Fuel excise increased on 10 November 2014 as a result of the Government’s tariff proposals (the Excise Tariff Proposal (No. 1) 2014 and Customs Tariff Proposal (No. 1) 2014) that were introduced in the House of Representatives on 30 October 2014. The tariff proposals increased the fuel excise by specific amounts (0.457 cents per litre for liquid fuels on top of the existing 38.143 cents per litre) and also provide for biannual indexation to the consumer price index for excise from 1 February 2015. The tariff proposals are consistent with the announcement in the 2014–15 Budget of the re-introduction of biannual indexation to fuel excise.

To have permanent effect and validate the collection of a higher rate of excise from 10 November 2014, the tariff proposals need to be  replicated by legislative changes within a 12-month period following their introduction. (See pages 24 to 27 of this Bills Digest.)

Schedules 4 and 5 of the Tax and Superannuation Laws Amendment (2014 Measures No. 6) Bill 2014 are intended to pass through to eligible recipients the increase in fuel excise that has been applied through the tariff proposals under the existing fuel tax credit scheme (FTC) and cleaner fuels grants scheme (CFGS):

ž  Under the Fuel Tax Act 2006 (Fuel Tax Act), eligible users are entitled to claim a credit under the FTC scheme from the Australian Taxation Office (ATO) for each litre of fuel used for certain purposes to offset the excise paid by the supplier of the fuel.
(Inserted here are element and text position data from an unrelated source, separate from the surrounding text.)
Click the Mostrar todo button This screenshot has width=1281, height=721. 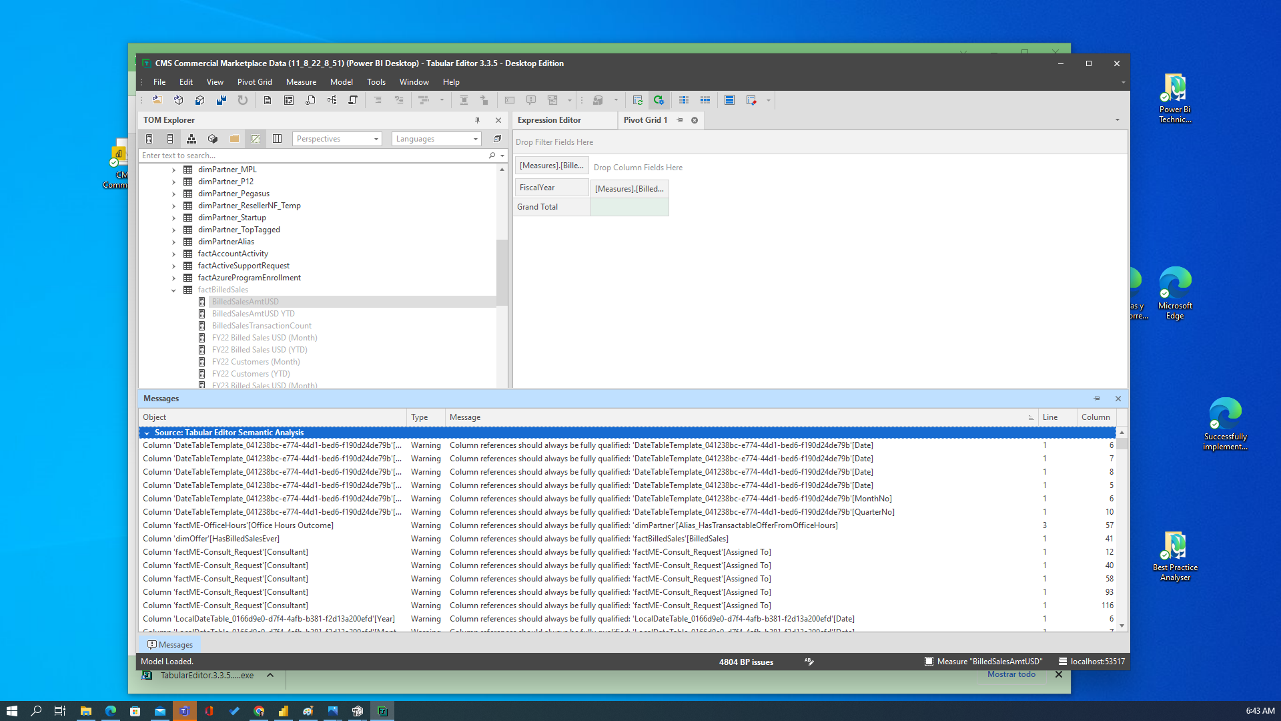point(1011,674)
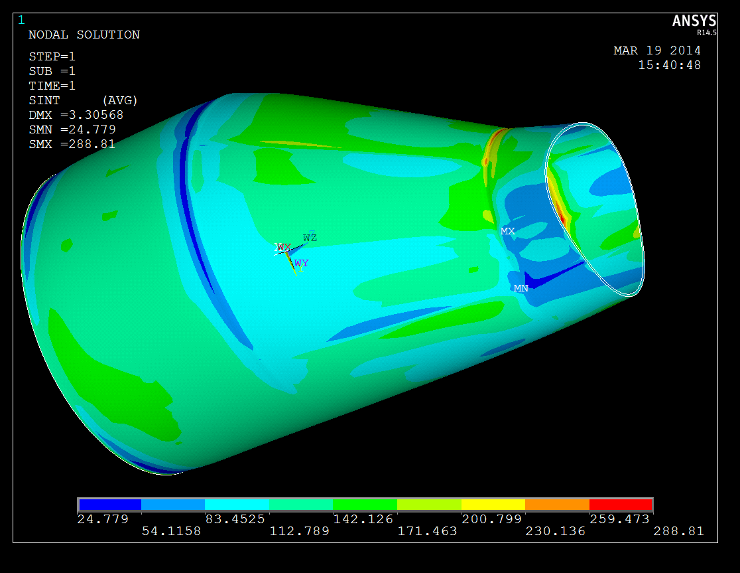The image size is (740, 573).
Task: Select the WY axis label of triad
Action: 301,264
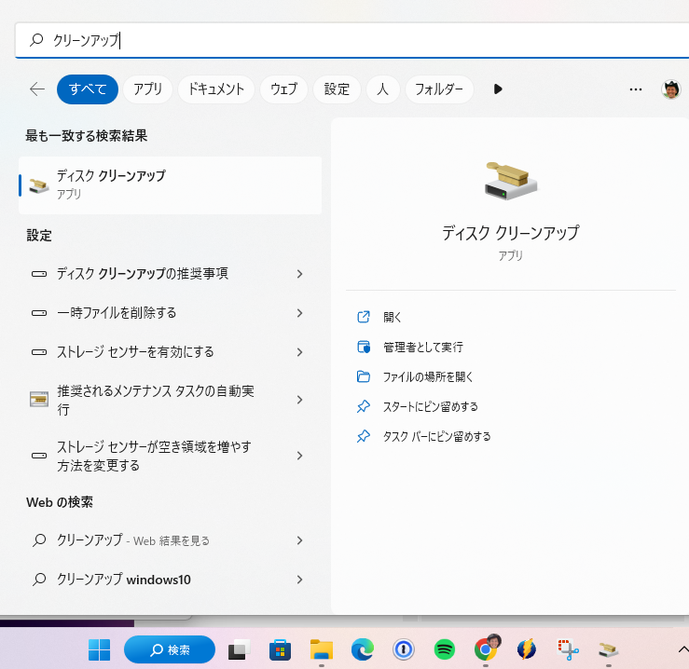Image resolution: width=689 pixels, height=669 pixels.
Task: Click 管理者として実行 action
Action: point(422,348)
In 2013–14, around $5.8 billion was paid by the ATO to over 260,000 eligible business users under the scheme.

  • Under the Energy Grants (Cleaner Fuels) Scheme Act 2004 (Energy Grants Scheme Act), eligible producers and importers of biodiesel and renewable diesel are entitled under the CFGS to a grant paid by the ATO for each litre of biodiesel or renewable diesel imported or produced domestically. In 2013–14, $91 million was paid by the ATO to reimburse excise paid on almost 240 million litres of these fuels.

The measures in Schedules 4 and 5 of the Bill reflect similar provisions that were part of a package of Bills introduced to implement the 2014–15 Budget announcement that are currently before the Senate. Missing from this Bill however are provisions included in the Fuel Indexation (Road Funding) Special Account Bill 2014 that would specifically set aside (hypothecate) the proceeds from the raised fuel excise for spending on road infrastructure.

The amendments in the Bill amend the Fuel Tax Act and regulations under the Energy Grants Scheme Act to provide a mechanism for the higher excise that applied from 10 November to be returned to eligible claimants as part of the usual claims process. For the FTC scheme these claims are normally part of the regular monthly/quarterly/annual tax reporting arrangements while for the CFGS claims can be made at any time.

As noted in the Explanatory Memorandum, should the Bill be passed and receive royal assent prior to 21 December 2014, all claimants will be entitled to claim the increased rate of fuel tax credits. However, the Bill also includes provisions that will effectively leave FTC claimants out of pocket for the additional excise paid should the tariff proposals not be ratified within 12 months of their introduction in the House of Representatives. For CFSG claimants, the ATO has advised that claims should be calculated using the existing rate ‘until the associated bill becomes law or the tariff proposals are ratified’.

In their submissions to the Senate Economics Legislation Committee inquiry into the Bill, the Minerals Council of Australia (MCA), the Australian Trucking Association and the Australian Institute of Petroleum supported the proposed changes on the basis that a matched increase in the FTC maintained the principle that a tax should not be imposed on business inputs. The MCA considered that if the Bill is not passed ‘the gap between the real excise rate paid by industry due to the tariff proposals and FTCs claimable would constitute a new tax on every mine in Australia, on rural exports and on regional communities located off the electricity grid’.

The Senate Committee report, tabled on 25 November 2014, recommended that the Bill be passed, although a dissenting report by the Australian Greens recommended that the Bill be amended to remove the eligibility of mining companies for the FTC. The Bill passed the House of Representatives without a division on 25 November 2014 and was introduced the following day in the Senate. A proposed amendment by the Australian Greens to deny the additional FTC imposed by the tariff proposals to taxable fuel used in quarrying and mining activities is included on the Bill’s homepage.